The effects of acute physical exercise on memory, peripheral BDNF, and cortisol in young adults
(2016)
In animals, physical activity has been shown to induce functional and structural changes especially in the hippocampus and to improve memory, probably by upregulating the release of neurotrophic factors. In humans, results on the effect of acute exercise on memory are inconsistent so far. Therefore, the aim of the present study was to assess the effects of a single bout of physical exercise on memory consolidation and the underlying neuroendocrinological mechanisms in young adults. Participants encoded a list of German-Polish vocabulary before exercising for 30 minutes with either high intensity or low intensity or before a relaxing phase. Retention of the vocabulary was assessed 20 minutes after the intervention as well as 24 hours later. Serum BDNF and salivary cortisol were measured at baseline, after learning, and after the intervention.
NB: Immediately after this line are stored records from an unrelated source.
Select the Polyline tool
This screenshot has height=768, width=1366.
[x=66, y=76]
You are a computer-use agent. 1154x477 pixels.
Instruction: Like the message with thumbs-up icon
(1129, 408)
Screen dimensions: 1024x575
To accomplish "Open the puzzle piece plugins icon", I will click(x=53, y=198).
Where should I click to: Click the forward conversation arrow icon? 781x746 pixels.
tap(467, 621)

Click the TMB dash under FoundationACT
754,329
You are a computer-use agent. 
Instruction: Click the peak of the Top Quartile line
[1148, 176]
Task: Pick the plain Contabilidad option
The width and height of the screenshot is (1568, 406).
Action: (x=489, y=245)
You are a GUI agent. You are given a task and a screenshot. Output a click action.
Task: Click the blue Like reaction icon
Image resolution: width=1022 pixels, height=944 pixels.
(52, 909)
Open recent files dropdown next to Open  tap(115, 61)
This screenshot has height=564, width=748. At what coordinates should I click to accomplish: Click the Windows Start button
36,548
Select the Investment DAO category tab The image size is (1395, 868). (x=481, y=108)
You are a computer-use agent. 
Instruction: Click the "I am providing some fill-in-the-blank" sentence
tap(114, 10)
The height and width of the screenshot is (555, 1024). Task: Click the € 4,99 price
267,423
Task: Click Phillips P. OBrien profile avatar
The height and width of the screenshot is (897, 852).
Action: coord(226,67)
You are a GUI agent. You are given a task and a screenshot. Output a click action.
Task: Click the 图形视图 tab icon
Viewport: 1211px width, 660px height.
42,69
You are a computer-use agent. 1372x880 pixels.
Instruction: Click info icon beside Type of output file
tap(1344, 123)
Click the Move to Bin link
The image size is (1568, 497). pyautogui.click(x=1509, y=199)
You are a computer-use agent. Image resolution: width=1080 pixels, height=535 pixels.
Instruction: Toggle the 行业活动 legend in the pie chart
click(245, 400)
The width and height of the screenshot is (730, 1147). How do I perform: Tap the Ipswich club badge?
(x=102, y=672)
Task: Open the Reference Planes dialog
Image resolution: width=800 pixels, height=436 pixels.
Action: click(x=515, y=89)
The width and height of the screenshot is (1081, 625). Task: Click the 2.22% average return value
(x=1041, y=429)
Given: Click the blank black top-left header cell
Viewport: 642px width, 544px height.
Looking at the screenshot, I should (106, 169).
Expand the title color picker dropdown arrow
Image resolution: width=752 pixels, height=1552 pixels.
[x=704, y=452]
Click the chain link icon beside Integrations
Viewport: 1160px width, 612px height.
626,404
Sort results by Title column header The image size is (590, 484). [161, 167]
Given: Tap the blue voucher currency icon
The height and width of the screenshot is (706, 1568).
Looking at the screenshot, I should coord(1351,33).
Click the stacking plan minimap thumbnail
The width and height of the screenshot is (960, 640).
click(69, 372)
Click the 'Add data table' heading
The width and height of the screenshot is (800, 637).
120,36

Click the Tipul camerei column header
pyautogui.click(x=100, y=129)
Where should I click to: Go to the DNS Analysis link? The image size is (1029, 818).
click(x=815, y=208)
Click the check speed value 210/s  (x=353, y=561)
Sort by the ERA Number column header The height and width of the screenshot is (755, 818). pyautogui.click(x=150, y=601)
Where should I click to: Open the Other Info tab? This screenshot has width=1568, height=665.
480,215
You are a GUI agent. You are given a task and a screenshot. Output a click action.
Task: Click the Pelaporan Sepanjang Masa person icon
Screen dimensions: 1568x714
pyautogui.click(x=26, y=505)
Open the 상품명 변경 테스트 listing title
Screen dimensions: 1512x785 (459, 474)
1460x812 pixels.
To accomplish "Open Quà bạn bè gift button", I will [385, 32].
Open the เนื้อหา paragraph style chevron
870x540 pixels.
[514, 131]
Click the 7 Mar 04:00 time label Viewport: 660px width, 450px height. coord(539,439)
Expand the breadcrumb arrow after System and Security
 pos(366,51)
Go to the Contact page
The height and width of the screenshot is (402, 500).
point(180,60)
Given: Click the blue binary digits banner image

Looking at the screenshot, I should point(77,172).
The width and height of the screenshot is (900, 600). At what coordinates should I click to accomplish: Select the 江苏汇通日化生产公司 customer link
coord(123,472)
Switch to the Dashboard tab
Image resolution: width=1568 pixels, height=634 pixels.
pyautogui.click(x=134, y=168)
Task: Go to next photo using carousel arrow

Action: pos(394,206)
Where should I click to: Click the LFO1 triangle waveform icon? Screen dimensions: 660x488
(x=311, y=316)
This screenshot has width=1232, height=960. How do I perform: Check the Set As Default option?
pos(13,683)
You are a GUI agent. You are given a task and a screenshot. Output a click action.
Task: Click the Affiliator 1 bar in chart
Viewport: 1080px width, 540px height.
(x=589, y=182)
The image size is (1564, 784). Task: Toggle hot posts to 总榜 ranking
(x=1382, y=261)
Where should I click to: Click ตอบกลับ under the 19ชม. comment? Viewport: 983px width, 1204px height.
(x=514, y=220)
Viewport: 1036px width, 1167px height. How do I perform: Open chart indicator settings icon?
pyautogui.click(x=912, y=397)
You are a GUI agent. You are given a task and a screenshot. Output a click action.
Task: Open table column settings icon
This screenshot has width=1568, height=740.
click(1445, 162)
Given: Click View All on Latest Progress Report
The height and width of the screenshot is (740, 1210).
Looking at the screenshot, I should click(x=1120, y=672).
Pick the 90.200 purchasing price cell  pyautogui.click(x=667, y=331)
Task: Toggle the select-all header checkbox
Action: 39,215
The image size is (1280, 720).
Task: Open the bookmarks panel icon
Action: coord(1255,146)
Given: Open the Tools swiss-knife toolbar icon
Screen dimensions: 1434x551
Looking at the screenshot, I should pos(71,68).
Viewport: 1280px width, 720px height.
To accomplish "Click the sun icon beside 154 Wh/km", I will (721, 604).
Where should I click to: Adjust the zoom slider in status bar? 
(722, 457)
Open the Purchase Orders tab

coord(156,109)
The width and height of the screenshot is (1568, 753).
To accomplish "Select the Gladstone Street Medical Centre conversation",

The high-intensity exercise group showed an increase in BDNF and cortisol after exercising compared to baseline. Exercise after learning did not enhance the absolute number of recalled words. Participants of the high-intensity exercise group, however, forgot less vocabulary than the relaxing group 24 hours after learning. There was no robust relationship between memory scores and the increase in BDNF and cortisol, respectively, suggesting that further parameters have to be taken into account to explain the effects of exercise on memory in humans.